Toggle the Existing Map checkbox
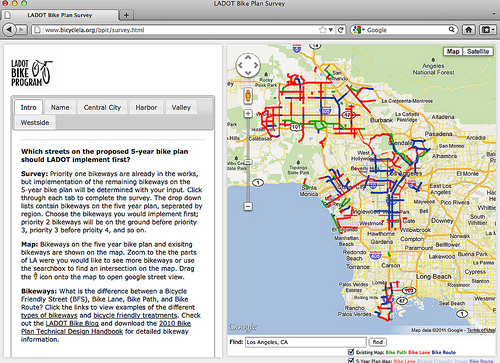pos(351,352)
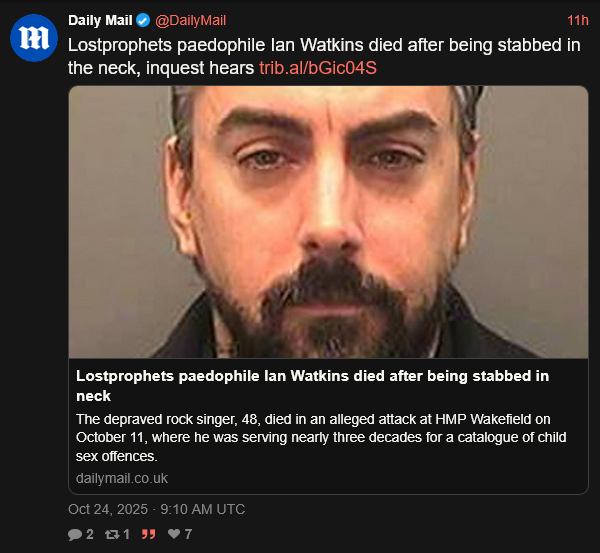Image resolution: width=600 pixels, height=553 pixels.
Task: Open quotes via the red quote icon
Action: pos(148,534)
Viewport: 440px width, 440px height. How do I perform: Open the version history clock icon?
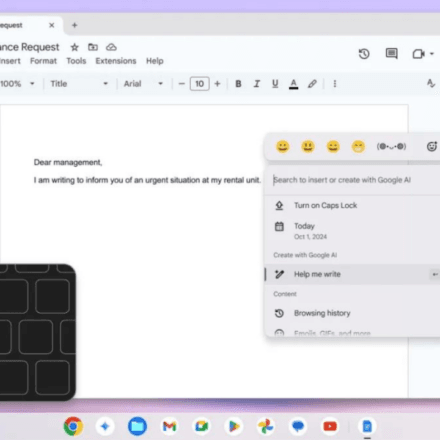(364, 54)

___

*Activity*
Would you repeat the entries exactly, keeping the images out?

*Exercise response*
Toggle the Existing Map checkbox
pos(351,352)
Image resolution: width=600 pixels, height=553 pixels.
Task: Open quotes via the red quote icon
Action: pos(148,534)
Viewport: 440px width, 440px height. How do I perform: Open the version history clock icon?
(364, 54)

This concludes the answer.